Graham Costello’s Strata

Second Lives

Graham Costello (dm, perc), Mark Hendry (b), Joe Williamson (g), Fergus McCreadie (p), Liam Shortall (tb), Harry Weir (ts)

Label / Distribution : Gearbox Records

Un batteur musicien ? Écossais de surcroît ? C’est possible. Le jeune Graham Costello, avec son groupe Strata, prétend assembler l’éthique Do It Yourself des scènes « indie » (entendons par là « électro »), post-rock et noise qu’il a longtemps fréquentées avant de rentrer en classe de jazz à la Royal Academy of Scotland, à l’exigence improvisatrice du jazz contemporain. Le pire, c’est que ça marche ! L’agencement de strates polyrythmiques et polyphoniques déclenche des frissons d’émotions contrastées, entre furieuses envies de danser et besoin de recueillement. Le pianiste s’immisce dans des interstices lumineux, quand le guitariste déploie riffs subtils et nappes saturées, ou que les cuivres se lancent dans des solos incandescents quand ils ne s’aventurent pas dans des tutti en forme de joutes (le sax ténor semble défier le temps quand le tromboniste, en particulier, peut se révéler d’une délicatesse confondante).
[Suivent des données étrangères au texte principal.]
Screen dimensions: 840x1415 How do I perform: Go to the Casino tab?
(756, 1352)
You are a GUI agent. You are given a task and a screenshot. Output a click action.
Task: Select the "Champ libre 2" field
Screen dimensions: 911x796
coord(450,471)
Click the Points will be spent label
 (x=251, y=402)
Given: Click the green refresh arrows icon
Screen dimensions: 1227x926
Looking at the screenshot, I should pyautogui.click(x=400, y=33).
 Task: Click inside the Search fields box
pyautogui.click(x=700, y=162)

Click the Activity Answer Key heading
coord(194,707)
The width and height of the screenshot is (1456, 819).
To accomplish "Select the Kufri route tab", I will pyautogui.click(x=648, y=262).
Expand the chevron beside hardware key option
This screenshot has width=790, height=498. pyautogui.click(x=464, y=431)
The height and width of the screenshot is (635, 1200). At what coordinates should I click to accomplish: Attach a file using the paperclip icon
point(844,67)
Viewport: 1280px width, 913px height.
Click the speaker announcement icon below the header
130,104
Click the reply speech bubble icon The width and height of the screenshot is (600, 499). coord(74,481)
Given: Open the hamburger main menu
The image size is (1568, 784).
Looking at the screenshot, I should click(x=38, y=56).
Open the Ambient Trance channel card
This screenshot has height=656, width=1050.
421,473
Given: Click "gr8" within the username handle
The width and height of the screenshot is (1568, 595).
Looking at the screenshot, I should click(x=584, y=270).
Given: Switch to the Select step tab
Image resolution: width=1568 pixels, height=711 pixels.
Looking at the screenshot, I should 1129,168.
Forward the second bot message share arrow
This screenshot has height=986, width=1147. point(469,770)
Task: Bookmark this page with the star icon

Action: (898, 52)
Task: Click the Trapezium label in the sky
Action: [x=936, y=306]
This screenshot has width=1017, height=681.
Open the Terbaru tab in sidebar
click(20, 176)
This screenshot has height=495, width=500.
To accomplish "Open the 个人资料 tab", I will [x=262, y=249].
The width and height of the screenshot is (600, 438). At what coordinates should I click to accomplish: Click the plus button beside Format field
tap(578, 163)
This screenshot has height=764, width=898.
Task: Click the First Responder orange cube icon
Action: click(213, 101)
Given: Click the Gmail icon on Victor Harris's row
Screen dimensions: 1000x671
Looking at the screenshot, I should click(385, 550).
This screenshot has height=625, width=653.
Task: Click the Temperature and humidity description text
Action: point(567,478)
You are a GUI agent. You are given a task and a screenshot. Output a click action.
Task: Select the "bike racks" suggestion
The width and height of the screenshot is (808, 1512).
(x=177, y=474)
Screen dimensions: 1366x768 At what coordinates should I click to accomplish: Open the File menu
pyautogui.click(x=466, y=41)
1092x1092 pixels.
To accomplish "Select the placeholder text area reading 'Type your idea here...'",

C’est un disque en clair-obscur aux prétentions autobiographiques, fondé sur la découverte de ses racines birmanes par le leader, assumant une part de mystère et révélant sa profondeur spirituelle (impétueux « Impetu »). Des grooveries sensibles dévoilent une personnalité musicale peu commune, fondée sur une quête de l’ataraxie, cette tranquillité de l’âme chère aux stoïciens (« Ataraxia » : quel morceau !). Avec une conviction somme toute très tellurique. Encore une production d’excellence de la maison Gearbox (Binker & Moses, Charles Tolliver…) enregistrée comme il se doit en analogique. Décidément, l’avenir du jazz se joue plus que jamais de l’autre côté du Channel.